## [EXERCISE]
Copy task, pictures excluded: set down exactly the lines from the one containing "Expand the 状态 sidebar menu" to the end of the data below.

★ ★ ★ ★

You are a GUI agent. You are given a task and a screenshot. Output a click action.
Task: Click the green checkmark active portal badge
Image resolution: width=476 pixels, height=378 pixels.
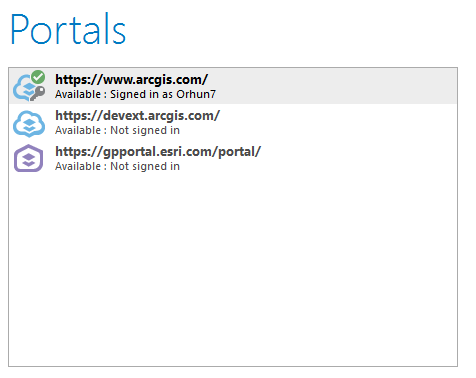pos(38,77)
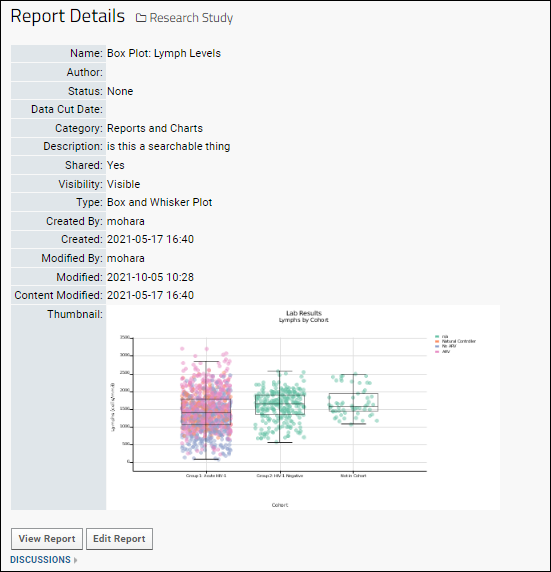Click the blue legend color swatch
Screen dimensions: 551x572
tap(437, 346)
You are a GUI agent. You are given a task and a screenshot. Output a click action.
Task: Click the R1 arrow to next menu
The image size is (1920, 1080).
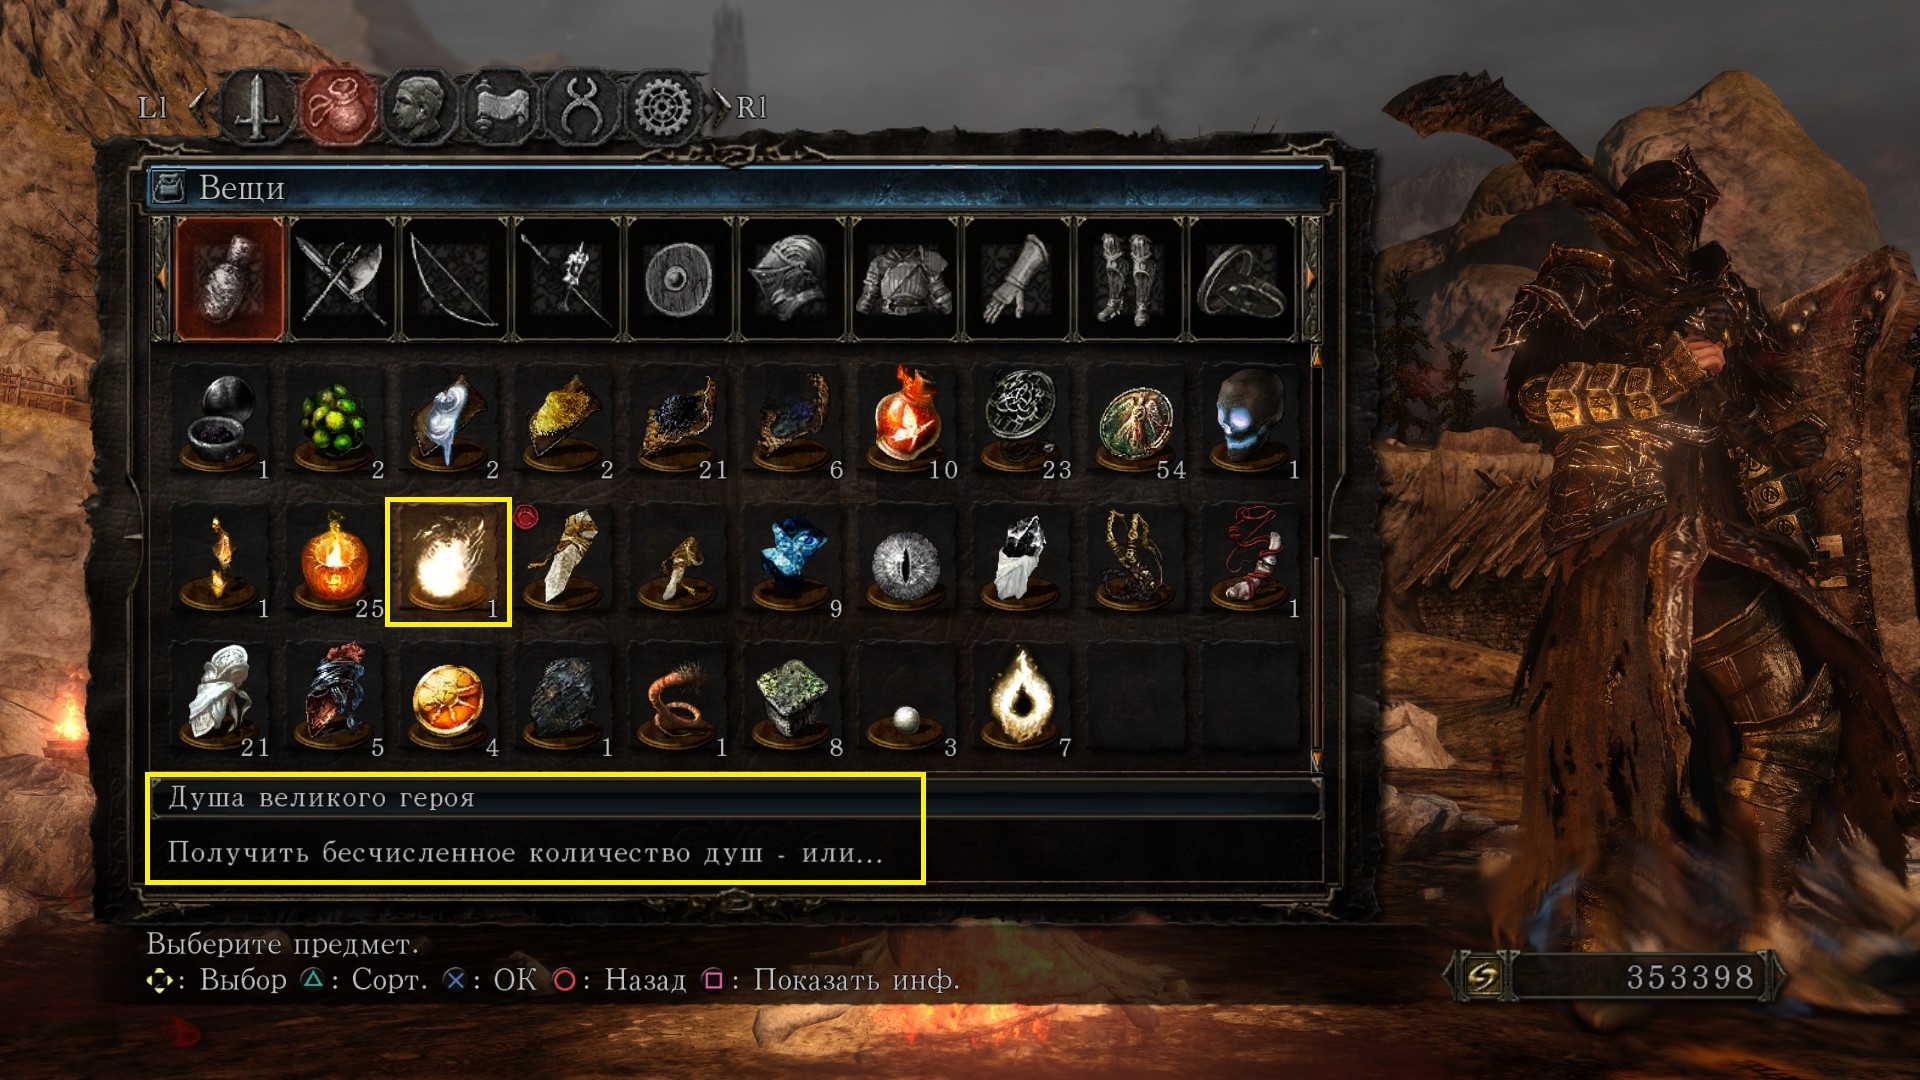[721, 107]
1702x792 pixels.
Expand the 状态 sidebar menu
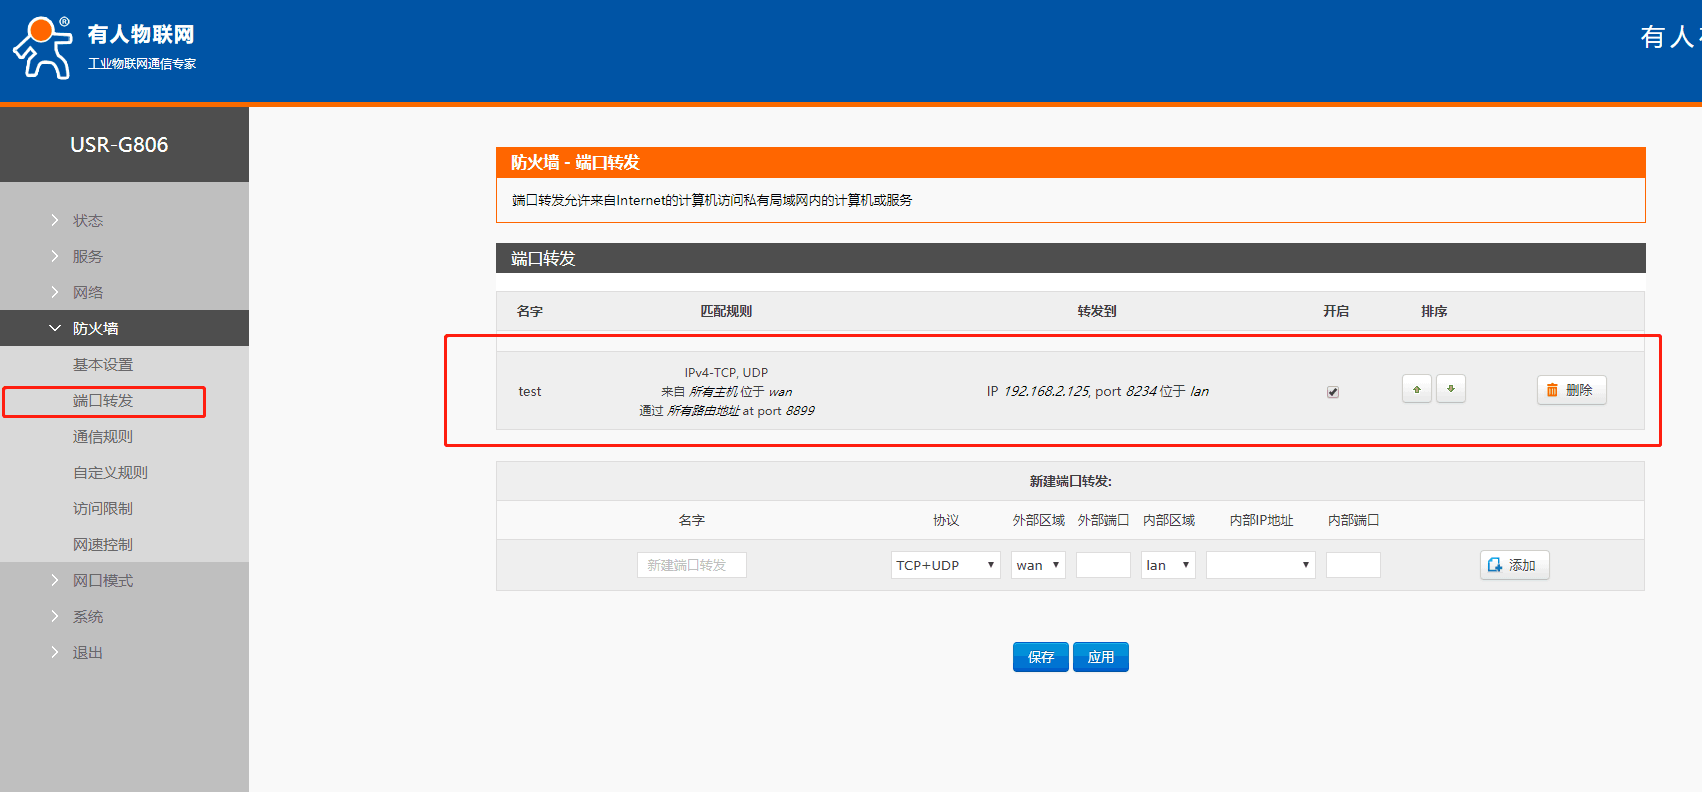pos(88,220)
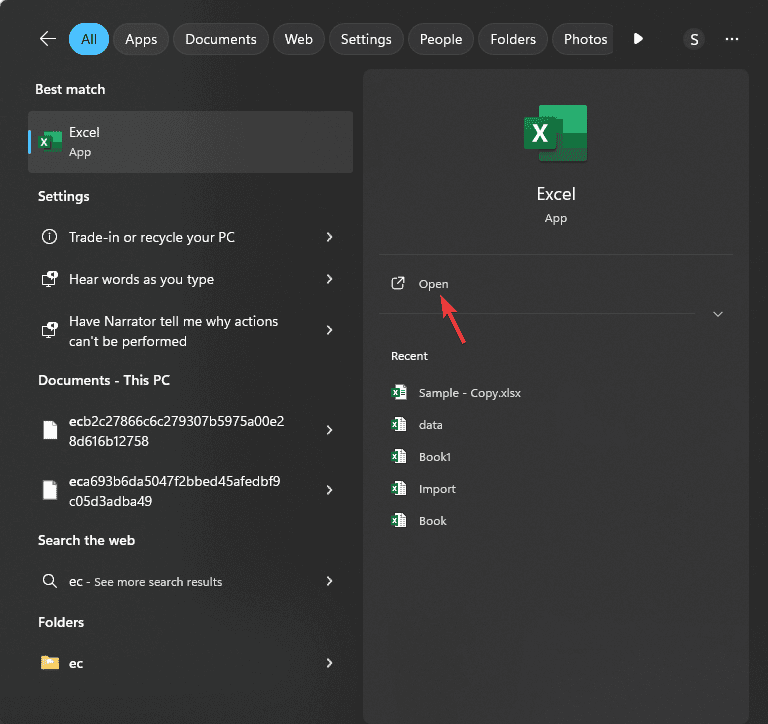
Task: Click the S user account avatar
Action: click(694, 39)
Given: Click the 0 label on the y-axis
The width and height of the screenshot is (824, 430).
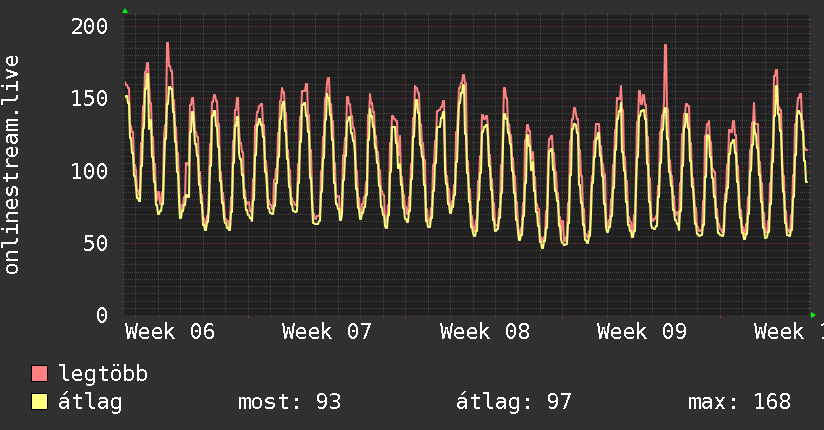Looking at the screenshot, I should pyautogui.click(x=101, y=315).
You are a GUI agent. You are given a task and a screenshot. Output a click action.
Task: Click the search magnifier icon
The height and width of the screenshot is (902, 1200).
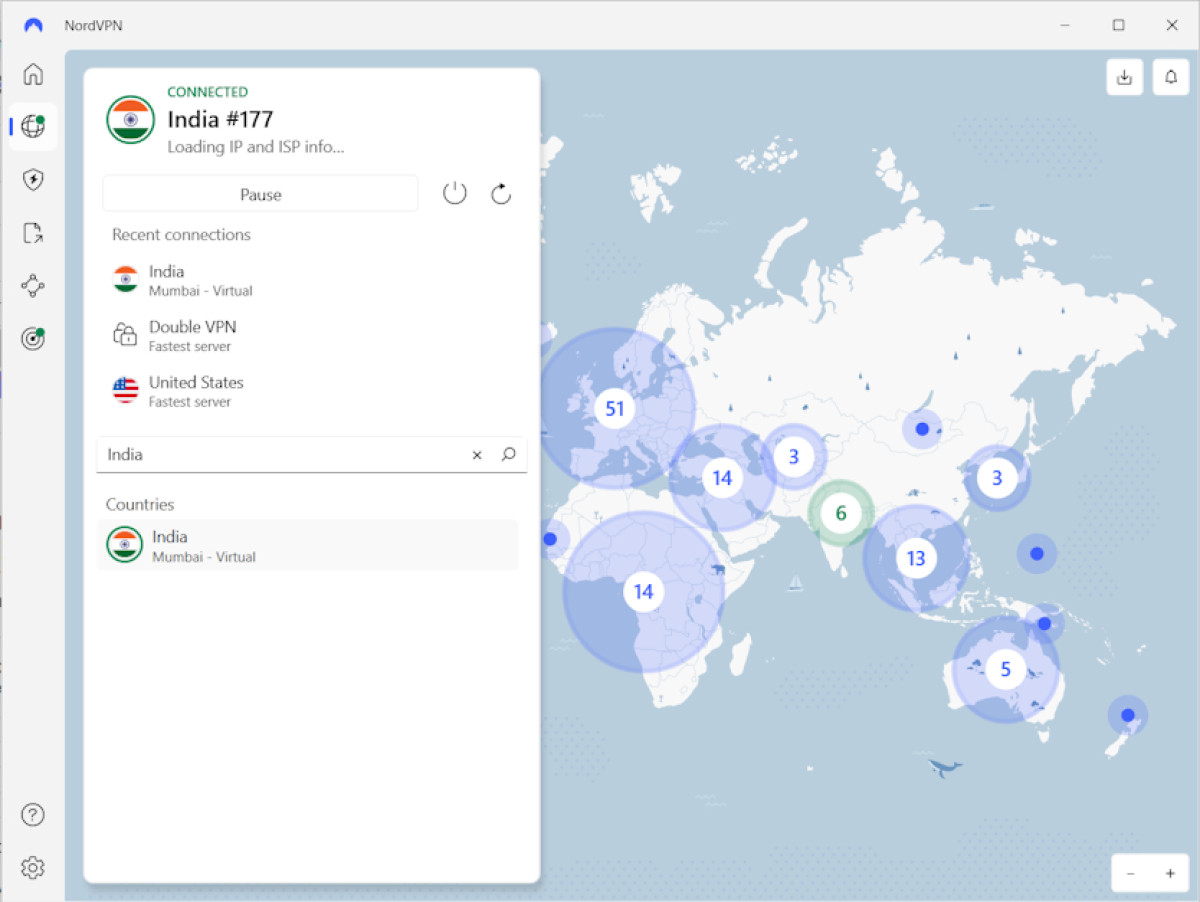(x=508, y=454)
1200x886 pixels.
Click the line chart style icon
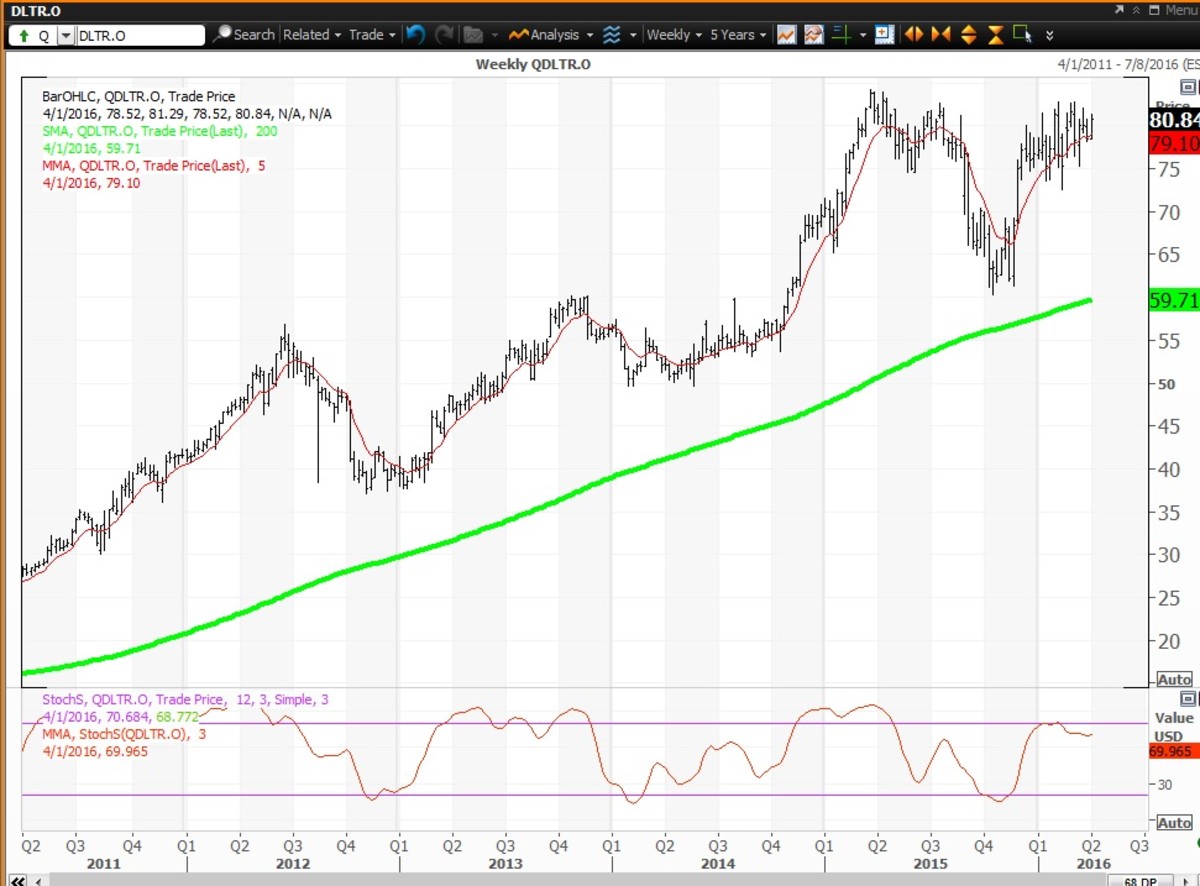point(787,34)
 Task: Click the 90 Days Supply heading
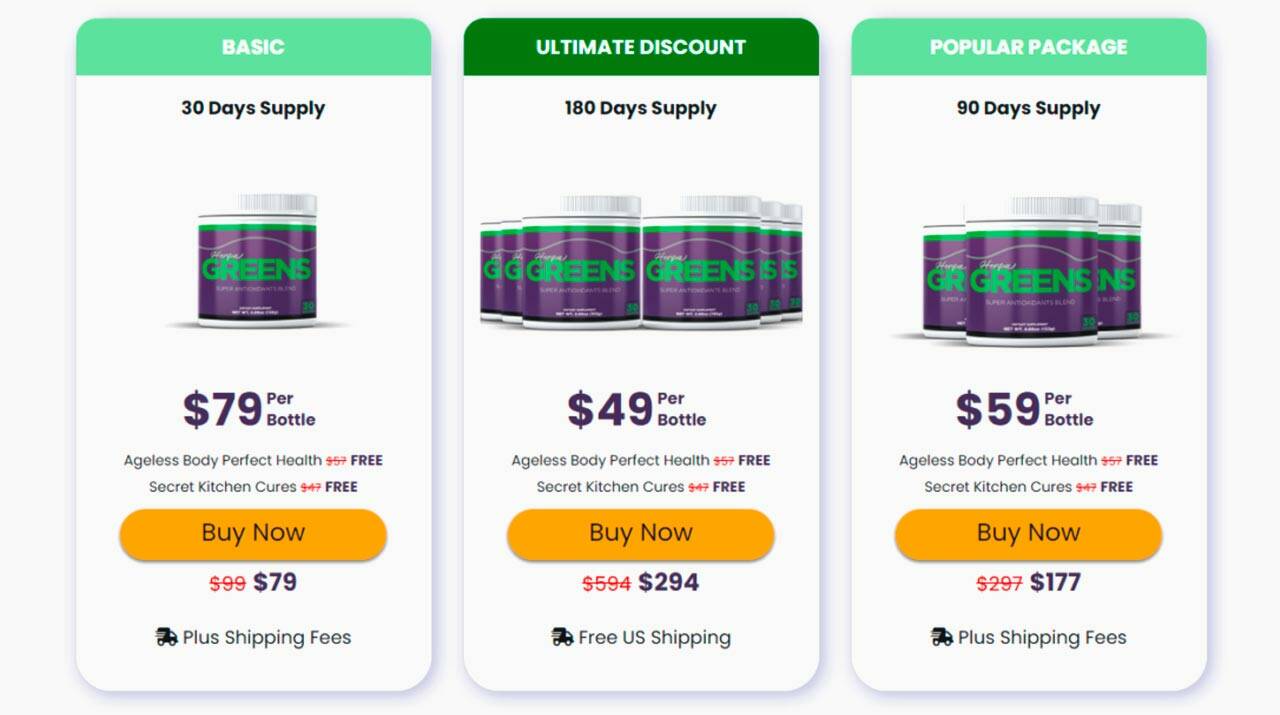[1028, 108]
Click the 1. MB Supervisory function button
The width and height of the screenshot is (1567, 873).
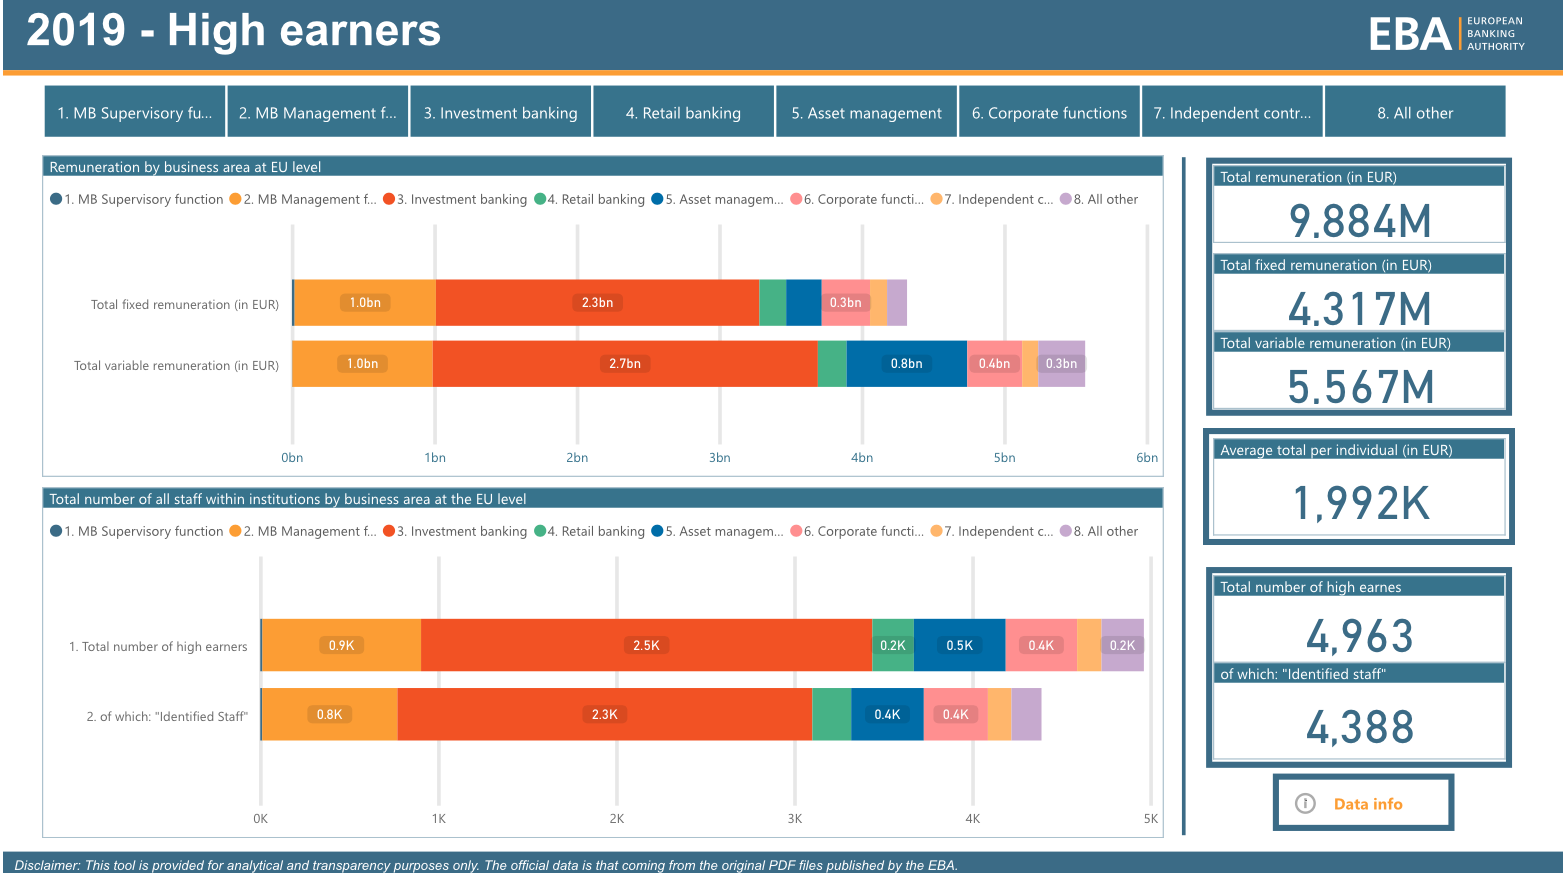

★ ★ ★ ★

## [THE ANSWER]
Expand the 状态 sidebar menu
pos(88,220)
Task: Click the S user account avatar
Action: click(694, 39)
Given: Click the 0 label on the y-axis
The width and height of the screenshot is (824, 430).
Looking at the screenshot, I should pyautogui.click(x=101, y=315).
You are a GUI agent. You are given a task and a screenshot. Output a click action.
Task: Click the search magnifier icon
The height and width of the screenshot is (902, 1200).
(x=508, y=454)
1200x886 pixels.
Click the line chart style icon
point(787,34)
 Task: Click the 90 Days Supply heading
[1028, 108]
Click the 1. MB Supervisory function button
The width and height of the screenshot is (1567, 873).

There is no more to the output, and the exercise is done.